> Written problem: Pick up the biography of Kwon Hyun-bin below and continue it from the point where it stops.

> Source:
Kwon Hyun-bin (; born March 4, 1997), also known by his stage name Viini, is a South Korean singer, rapper, songwriter, model and actor. He is well known for his appearance in reality survival program Produce 101 Season 2 and debuting in former boy group JBJ.

Biography

1997–2016: Early life and career beginnings

Kwon Hyun-bin was born on March 4, 1997, in Seoul, South Korea. He briefly resided in Tokyo, Japan for studies, also joining the baseball team in Aoba-Japan International School. Upon return to South Korea, he studied in Jungkyung High School as an athlete specializing in Fencing, and went on to being selected as a representative for the teens' fencing tournament. Not too long after, Kwon sustained an injury therefore having to give up on fencing and returning to a life of an ordinary high school student.

In 2015, Kwon began his modelling career under YGKPlus, the youngest addition at the time. He appeared on a variety of pictorials, including the May issue of GQ Korea.

2017–present: Rising popularity, solo debut and acting

In April 2017, Kwon appeared on the second installment of Mnet survival program Produce 101. He finished by overall placing 22nd and soon was offered to join project boy group JBJ, consisting of contestants chosen by the viewers. In October 2017, JBJ debuted with their first extended play Fantasy. After seven months, the group's contract came to an end in April 2018. In midst of promotions with JBJ, Kwon appeared on JTBC reality program Live a Good Life alongside labelmates WINNER's Kim Jin-woo and Yoo Byung-jae. Following disbandment, Kwon became a fixed cast member of MBC variety program Dunia: Into a New World.

> Supplied entries:
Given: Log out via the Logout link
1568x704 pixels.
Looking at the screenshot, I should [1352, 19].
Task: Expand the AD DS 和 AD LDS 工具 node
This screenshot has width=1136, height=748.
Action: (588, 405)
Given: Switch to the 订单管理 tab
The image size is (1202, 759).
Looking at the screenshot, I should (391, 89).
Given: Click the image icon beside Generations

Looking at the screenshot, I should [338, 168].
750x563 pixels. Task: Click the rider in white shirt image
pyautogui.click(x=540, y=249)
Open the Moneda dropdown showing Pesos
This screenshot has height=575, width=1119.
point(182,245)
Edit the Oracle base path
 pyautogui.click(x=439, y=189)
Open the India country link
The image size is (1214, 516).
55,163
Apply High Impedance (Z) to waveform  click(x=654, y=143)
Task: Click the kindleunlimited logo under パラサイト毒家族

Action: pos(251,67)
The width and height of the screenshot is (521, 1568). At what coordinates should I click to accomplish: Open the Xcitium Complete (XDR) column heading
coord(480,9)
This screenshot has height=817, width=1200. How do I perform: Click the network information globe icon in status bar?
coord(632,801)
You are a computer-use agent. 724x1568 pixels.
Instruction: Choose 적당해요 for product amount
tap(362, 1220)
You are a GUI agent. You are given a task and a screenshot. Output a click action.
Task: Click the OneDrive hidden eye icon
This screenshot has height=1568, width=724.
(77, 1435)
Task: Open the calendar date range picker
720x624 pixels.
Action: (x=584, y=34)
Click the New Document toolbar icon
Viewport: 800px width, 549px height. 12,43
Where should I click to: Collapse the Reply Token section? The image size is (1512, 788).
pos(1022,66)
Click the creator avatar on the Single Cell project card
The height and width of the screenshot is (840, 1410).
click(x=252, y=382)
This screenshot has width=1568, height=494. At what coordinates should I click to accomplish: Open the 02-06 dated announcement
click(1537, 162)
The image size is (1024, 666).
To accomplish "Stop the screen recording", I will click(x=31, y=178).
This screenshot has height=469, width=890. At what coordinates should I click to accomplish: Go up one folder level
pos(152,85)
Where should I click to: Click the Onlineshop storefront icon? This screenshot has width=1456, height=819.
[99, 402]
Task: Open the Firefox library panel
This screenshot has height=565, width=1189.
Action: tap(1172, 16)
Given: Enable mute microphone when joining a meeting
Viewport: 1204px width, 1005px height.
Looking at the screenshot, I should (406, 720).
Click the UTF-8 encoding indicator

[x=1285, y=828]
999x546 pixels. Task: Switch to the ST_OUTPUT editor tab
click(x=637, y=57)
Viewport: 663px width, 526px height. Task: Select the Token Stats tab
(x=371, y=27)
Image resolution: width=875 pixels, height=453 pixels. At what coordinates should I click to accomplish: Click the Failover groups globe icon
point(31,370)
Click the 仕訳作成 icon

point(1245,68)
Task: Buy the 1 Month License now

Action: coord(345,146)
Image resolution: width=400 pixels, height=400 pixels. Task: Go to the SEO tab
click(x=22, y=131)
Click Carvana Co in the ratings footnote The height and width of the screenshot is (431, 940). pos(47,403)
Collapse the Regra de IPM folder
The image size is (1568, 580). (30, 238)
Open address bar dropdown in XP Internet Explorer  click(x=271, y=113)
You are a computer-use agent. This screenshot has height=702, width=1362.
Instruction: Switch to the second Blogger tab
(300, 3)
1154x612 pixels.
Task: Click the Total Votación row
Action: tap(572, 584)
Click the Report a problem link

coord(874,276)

> Written response:
On February 1, 2019, Kwon joined as a cast member on JTBC's reality show Try It alongside labelmate Yoo Byung-jae. On May 31, Kwon was revealed to be gearing up for a solo debut through YG Entertainment's subsidiary label YGX, followed news of the launch of YouTube channel Kwon Hyunbin Begins where footage of his album preparation, his daily life, and more would be revealed. Kwon made his solo debut on August 19, 2019, with self-composed lead single "Genie" under the stage name Viini. He began promotions with first music show appearance at MBC Show! Music Core on August 24.

Endorsement

South Korean cosmetics brand LiliByRed selected Kwon as an exclusive model on July 20, 2017. A representative from the brand revealed: "Hyun-bin is perfectly compatible with the image of the new product, which is known through Kwon Hyun-bin's lustful lips and refreshing charm." The following year, he was joined by Gugudan's Mina as a modelling partner to increase synergy and strengthen the brand image. On September 15, 2018, he attended a fan meeting held by the cosmetics brand as promotion for the lip products.

Impact and influence
Hyun-bin was awarded with "Account With Most Growth" in South Korea through Instagram in 2017. The significant rise of followers within the year interpreted the impact he had made among the mass public.

Discography

Extended plays

Singles

Soundtrack appearances

Production credits 
All song credits are adapted from the Korea Music Copyright Association's database, unless otherwise noted.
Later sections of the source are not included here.